As the days draw in and we start contemplating the Advent and Christmas seasons in that distant-but-soon-to-be-a-reality mode, now is a good time to pick up a good read. This month I’m highlighting two varied books that can help us to ponder and think deeply as we brace ourselves for the busyness of December. The books are different in character – one is by an eminent theologian while the other a storyteller and writer – but either would come to life in a discussion group with friends.

I once heard a lecture by Rowan Williams and confess much of it flew over my head. Then a couple of years ago I went to Chelmsford Cathedral to hear him speak about John Calvin, and before the lecture I saw him in the cathedral grounds. Saying I was looking forward to what he had to share, I also confessed that I was a bit nervous that it would be beyond me. He was gracious, and in his lecture was clear and winsome. Afterwards I again ran into him, and he asked with an impish smile if I’d found what he shared accessible.

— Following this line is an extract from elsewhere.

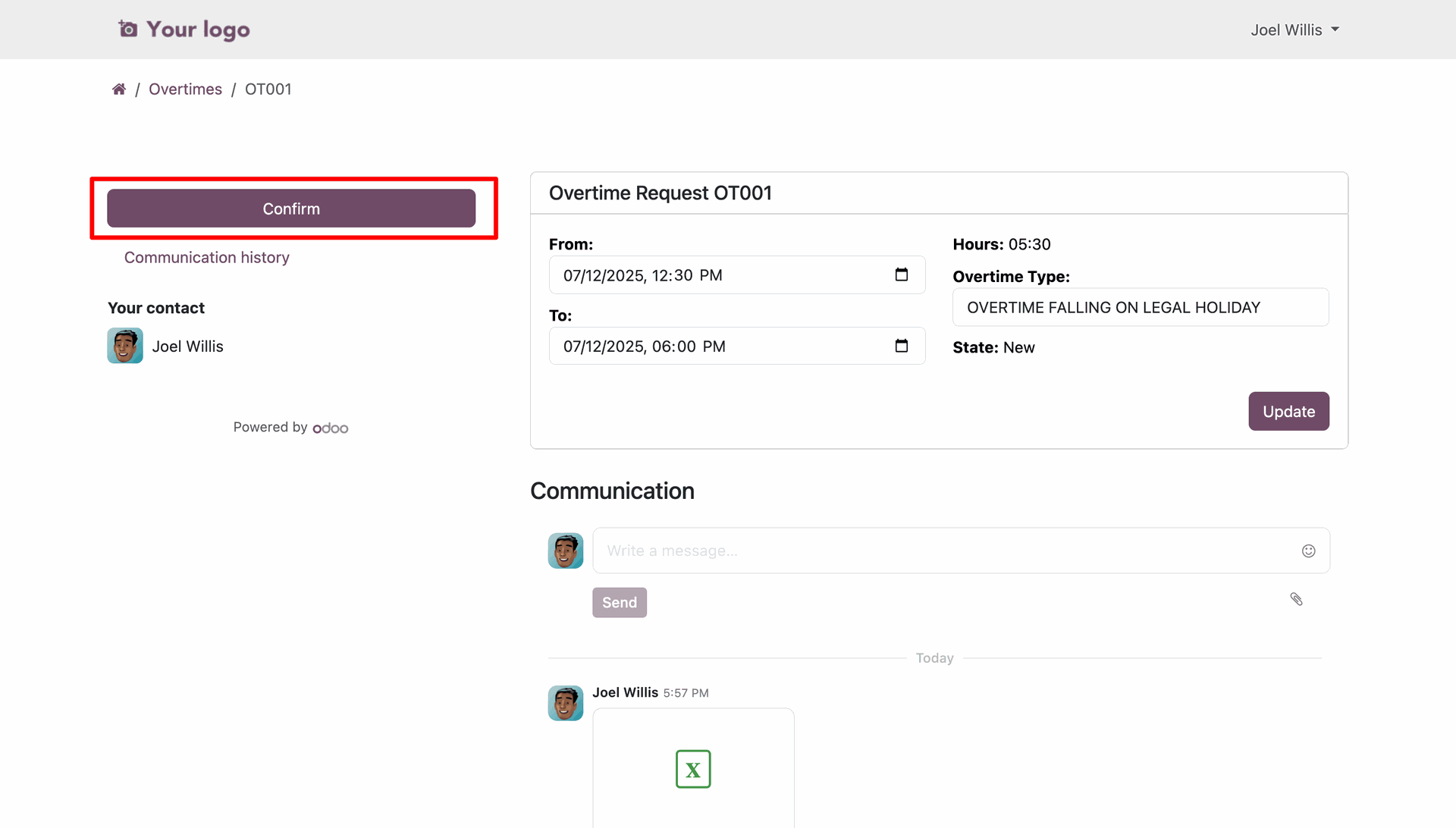The image size is (1456, 828).
Task: Open the Excel file attachment icon
Action: [692, 769]
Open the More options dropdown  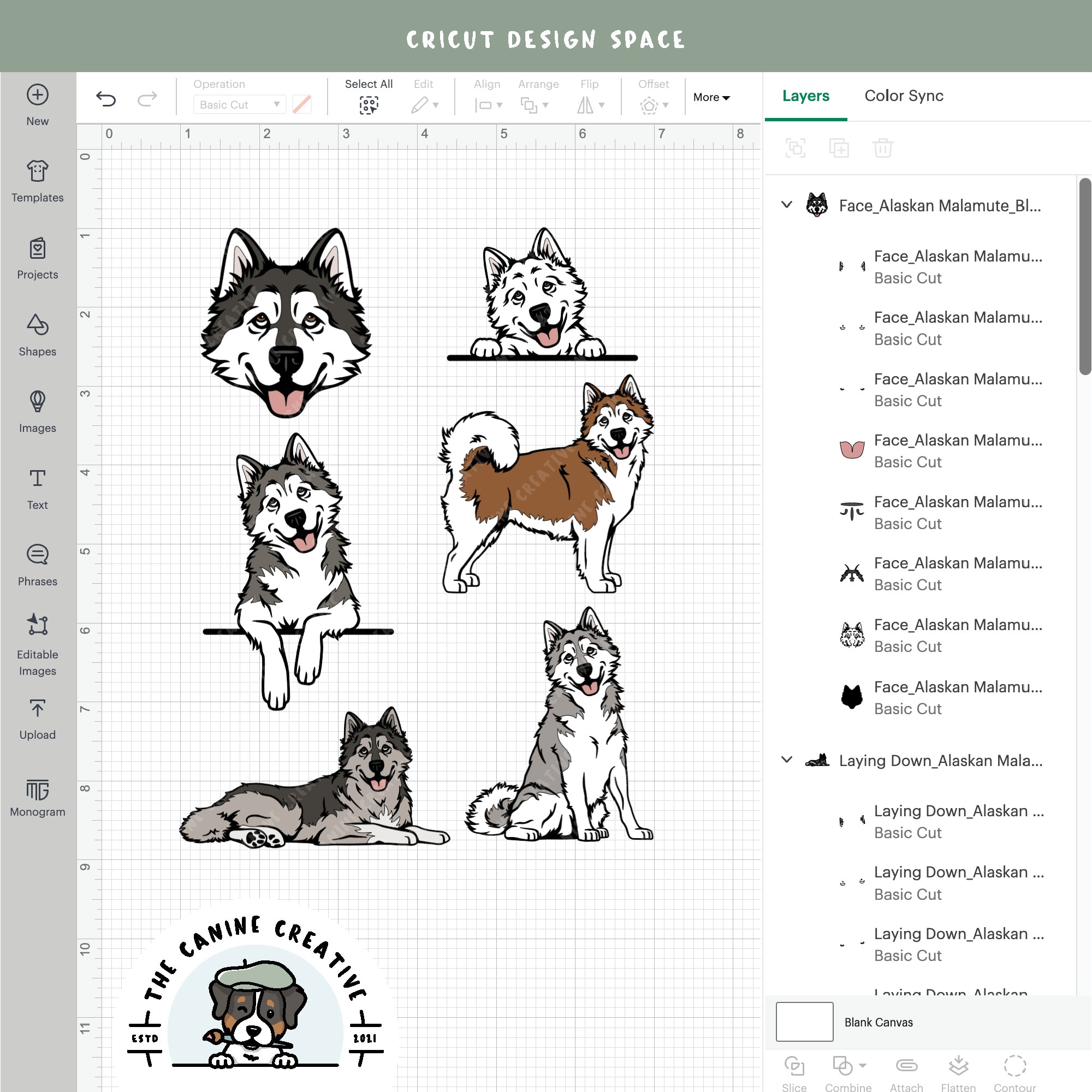(x=710, y=97)
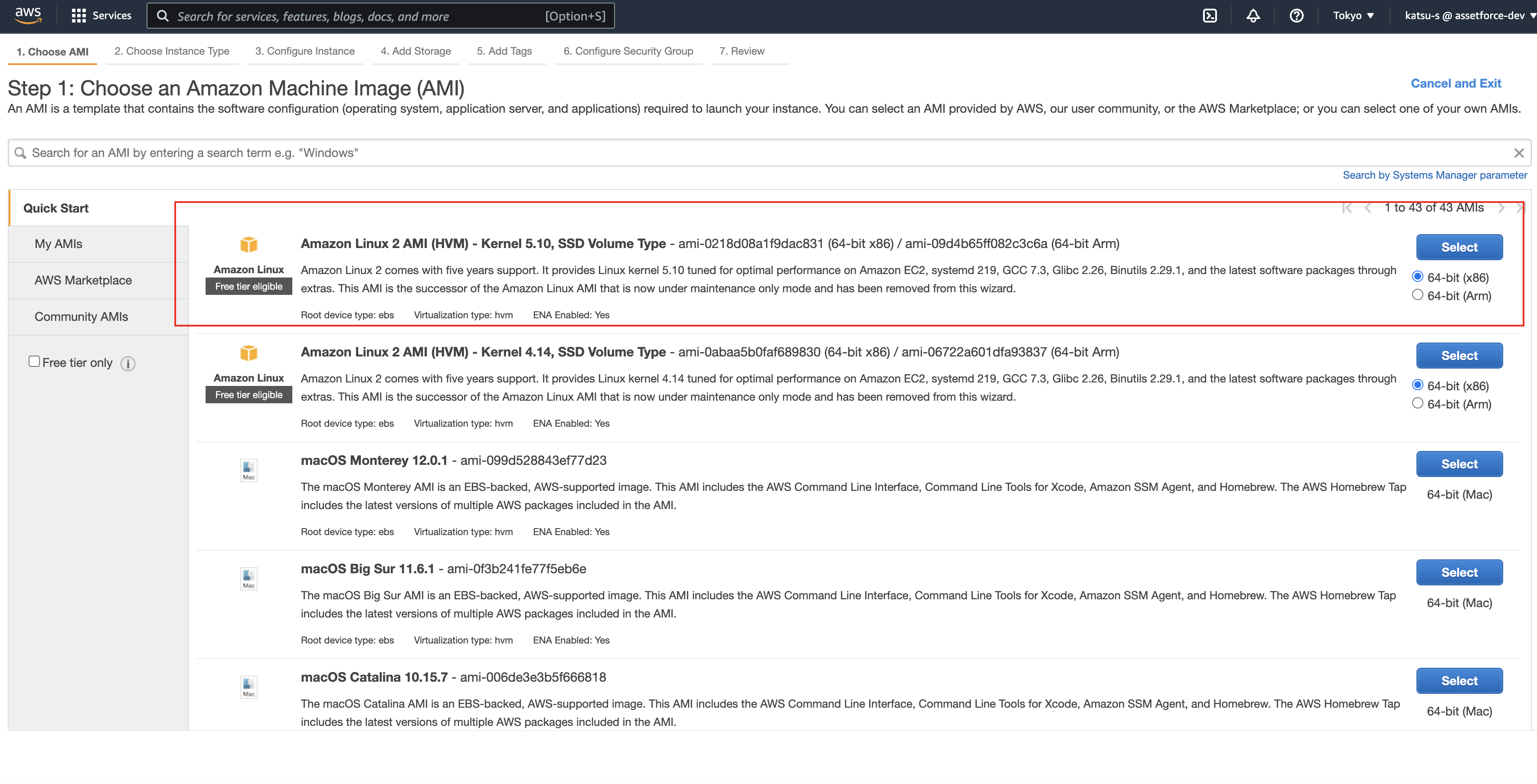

So don’t let the fact of him being deeply thoughtful and highly educated put you off this wonderful collection of glimpses into the lives of twenty Christian luminaries, as he calls them. They range from the Apostle Paul to Oscar Romero, and all of them shed light on living as a Christian during turbulent or unsettling times. The stories of their lives illuminate Christ’s presence in and through them.

To give the example of one of his chapters, he shares the story of Teresa of Avila, the sixteenth-century Spanish nun who combined contemplation with action. She lived in a time of suspicion, which was intensified by her Jewish ancestry. And as a woman, she was unable to pursue education. But God revealed himself to her, and over the years she grew to discern when it was his voice. Because of her close relationship with God, whom she considered a friend, she ended up becoming a teacher and a reformer. He tells her story in an inspiring way.

The collection of stories by Murray Watts is delightful and thought-provoking on the whole. I very much enjoyed his modern take on a few of Jesus’ parables, for instance. And his updating of Dickens’ A Christmas Carol is masterful. A few of the stories didn’t appeal to me as much as the others, but this volume is worth dipping into and sharing with others. Some of the stories could be performed in church as well.

Have you thought of starting your own reading group? Either or both of these volumes could give you a lively way into discussion as you enjoy the benefits of talking about books with others.